#### TEXTE FOURNI ####

Saint-Céré, Lot le magasin de Poujade et le premier siège de l’UDCA et du journal Fraternité française.
  • – ML : Mais qui était donc Pierre Poujade ? Qu’est-ce qui le fait naître à la politique et comment caractériseriez-vous le phénomène du poujadisme ?
Poujade, le tribun de la IVe République.

Pierre Poujade naît à Saint-Céré, chef-lieu de canton du Lot, en 1920 mais politiquement, c’est en 1953 qu’il devient ce qu’il fut, un leader d’opinion qui suscita une mobilisation et un espoir parmi une frange de la population. Il s’agissait à l’origine, pour ce papetier, de riposter contre des contrôles fiscaux inopinés, agressifs et permanents menés par les « polyvalents » (agents du fisc qui contrôlaient sur place les livres de compte des professionnels et tout document visant à rectifier, à la hausse, le revenu déclaré et donc l’impôt dû) chez les travailleurs indépendants. C’est la révolte d’une France du « petit » commerce face aux moyennes et grandes surfaces qui commencent à s’implanter dans le paysage urbain ou péri-urbain et aux politiques qui défendent uniquement l’ouvrier salarié (il n’y a pas de chômage à cette époque) et n’ont guère de déférence pour le patron (le PCF représente un quart de l’électorat et est le premier parti de France, même s’il est dans l’opposition résolue et non constructive depuis 1947).

Pierre POUJADE on We Heart It

La gauche subtile (oxymore) n’a jamais réellement fait la distinction entre un patron d’une société cotée en Bourse et un artisan boulanger : ce que le PCF et ses satellites rejettent, ce n’est pas l’homme aisé, c’est la volonté de s’émanciper, d’entreprendre, le goût du travail. Le marxisme est une philosophie visant à la négation de l’homme comme propre constructeur de son devenir, la protection « sociale » n’est que le faux-nez de l’anéantissement de Prométhée.

Pour en revenir aux travailleurs non salariés, il y a un réel déficit de représentation de ce monde. Le géographe Christophe Guilluy dénonce, depuis 10 ans (seulement), les « territoires oubliés » de la République, la « diagonale du vide » qui traverse largement la France du nord-est au sud-ouest de l’Hexagone. Poujade, lui, les avait rencontrés, ces « territoires » et surtout les femmes et les hommes qui les composent. Initialement, la France du sud-ouest, entre Limousin, Auvergne et Midi-Pyrénées, a permis au mouvement Poujade de se développer, de faire émerger une espèce de « chouannerie » laïque, qui représente la triade nation-famille-commerce. Une France qui travaille, qui se lève tôt, qui se couche tard et qui veut être respectée. Ni plus, ni moins. La gauche socialiste et radicale hurlait au retour de « Poujadolf », toujours prête à faire de bons mots, tout en préparant l’avenir en terrasse des « Deux magots » à Saint-Germain-des-Prés.

####

■ **CONSIGNES**:
#1 Donnez les trois termes de la triade que représente, selon le texte sur Pierre Poujade, la « chouannerie » laïque.
#2 Recopiez fidèlement, parmi les enregistrements, le passage qui commence à la ligne contenant « You are a computer-use » et se termine à la ligne contenant « coord(759,19) », ces deux lignes comprises.

#### ENREGISTREMENTS ####

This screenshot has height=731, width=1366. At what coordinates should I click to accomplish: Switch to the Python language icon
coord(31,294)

####
#### ENREGISTREMENTS ####

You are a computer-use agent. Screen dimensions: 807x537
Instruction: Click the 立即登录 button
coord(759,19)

####

■ **RÉPONSES**:
#1 nation, famille, commerce

#2
You are a computer-use agent. Screen dimensions: 807x537
Instruction: Click the 立即登录 button
coord(759,19)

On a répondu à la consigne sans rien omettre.